A memória há-de picar-lhes os dias que hão-de vir, e há-de estar constantemente à espera deles, abatendo-se depois torrencial como uma tempestade maldosa e traiçoeira, a inquinar-lhes todas as horas.

A memória há-de ladrar-lhes aos ouvidos, fazendo eco das bombas que caíram e caiem desamparadas estropiando vidas, retirando do abrigo e quietude das casas famílias inteiras em debandada, promovendo a morte de crianças, esfaceladas e horrendas, que medo metem as crianças mortas no Iraque.

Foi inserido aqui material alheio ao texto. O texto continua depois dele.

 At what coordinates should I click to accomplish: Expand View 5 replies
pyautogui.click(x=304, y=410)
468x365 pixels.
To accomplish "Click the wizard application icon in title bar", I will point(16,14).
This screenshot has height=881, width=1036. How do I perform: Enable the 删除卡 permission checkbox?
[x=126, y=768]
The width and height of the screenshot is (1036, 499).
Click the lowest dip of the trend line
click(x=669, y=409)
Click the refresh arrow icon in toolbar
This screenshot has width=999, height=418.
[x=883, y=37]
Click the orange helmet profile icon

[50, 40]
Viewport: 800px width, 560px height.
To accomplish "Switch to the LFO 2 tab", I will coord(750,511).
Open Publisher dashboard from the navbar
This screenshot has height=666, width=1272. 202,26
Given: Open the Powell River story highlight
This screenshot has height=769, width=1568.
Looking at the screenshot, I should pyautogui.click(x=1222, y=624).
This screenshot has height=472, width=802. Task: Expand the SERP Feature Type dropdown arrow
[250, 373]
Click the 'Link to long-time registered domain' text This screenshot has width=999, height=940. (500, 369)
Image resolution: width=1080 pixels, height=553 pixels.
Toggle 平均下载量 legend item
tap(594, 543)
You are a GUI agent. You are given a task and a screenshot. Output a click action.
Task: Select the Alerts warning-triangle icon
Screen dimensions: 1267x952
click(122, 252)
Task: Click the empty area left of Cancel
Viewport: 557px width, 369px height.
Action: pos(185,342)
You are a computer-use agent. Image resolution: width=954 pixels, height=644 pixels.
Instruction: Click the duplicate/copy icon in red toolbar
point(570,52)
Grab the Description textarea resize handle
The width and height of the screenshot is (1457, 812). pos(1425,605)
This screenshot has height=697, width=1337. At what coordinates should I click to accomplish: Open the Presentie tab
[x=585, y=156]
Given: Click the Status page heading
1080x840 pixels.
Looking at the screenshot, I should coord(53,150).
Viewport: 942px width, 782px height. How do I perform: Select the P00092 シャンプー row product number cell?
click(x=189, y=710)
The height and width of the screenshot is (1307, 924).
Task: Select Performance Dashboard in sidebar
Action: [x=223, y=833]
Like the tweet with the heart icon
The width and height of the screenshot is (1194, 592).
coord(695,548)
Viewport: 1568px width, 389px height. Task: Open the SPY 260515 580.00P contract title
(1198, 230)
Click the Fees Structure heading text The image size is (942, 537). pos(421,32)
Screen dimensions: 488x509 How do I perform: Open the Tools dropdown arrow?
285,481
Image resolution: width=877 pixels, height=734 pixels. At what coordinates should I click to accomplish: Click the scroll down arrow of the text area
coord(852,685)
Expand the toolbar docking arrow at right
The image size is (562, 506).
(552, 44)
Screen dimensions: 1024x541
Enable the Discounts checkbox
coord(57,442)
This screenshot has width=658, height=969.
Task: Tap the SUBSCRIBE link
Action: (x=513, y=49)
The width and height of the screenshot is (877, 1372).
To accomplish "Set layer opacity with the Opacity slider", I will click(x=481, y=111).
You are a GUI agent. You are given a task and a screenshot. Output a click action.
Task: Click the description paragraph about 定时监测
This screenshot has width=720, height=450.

A memória, a nossa memória, há-de ranger-lhes os dentes. Contra ela, nada podem as toneladas de sintaxe dos seus discursos, as declarações de não arrependimento, a arrogância mole das Condoleezzas, dos Rumsfeld, dos Powell e outros, tantos, que se sentaram à mesa do bacanal da morte.

A memória, a nossa, há-se um dia acabar-lhes com a festança das vidas fáceis e colocá-los definitivamente do lado de lá da História que até agora tem encolhido os ombros, permitindo a barbárie.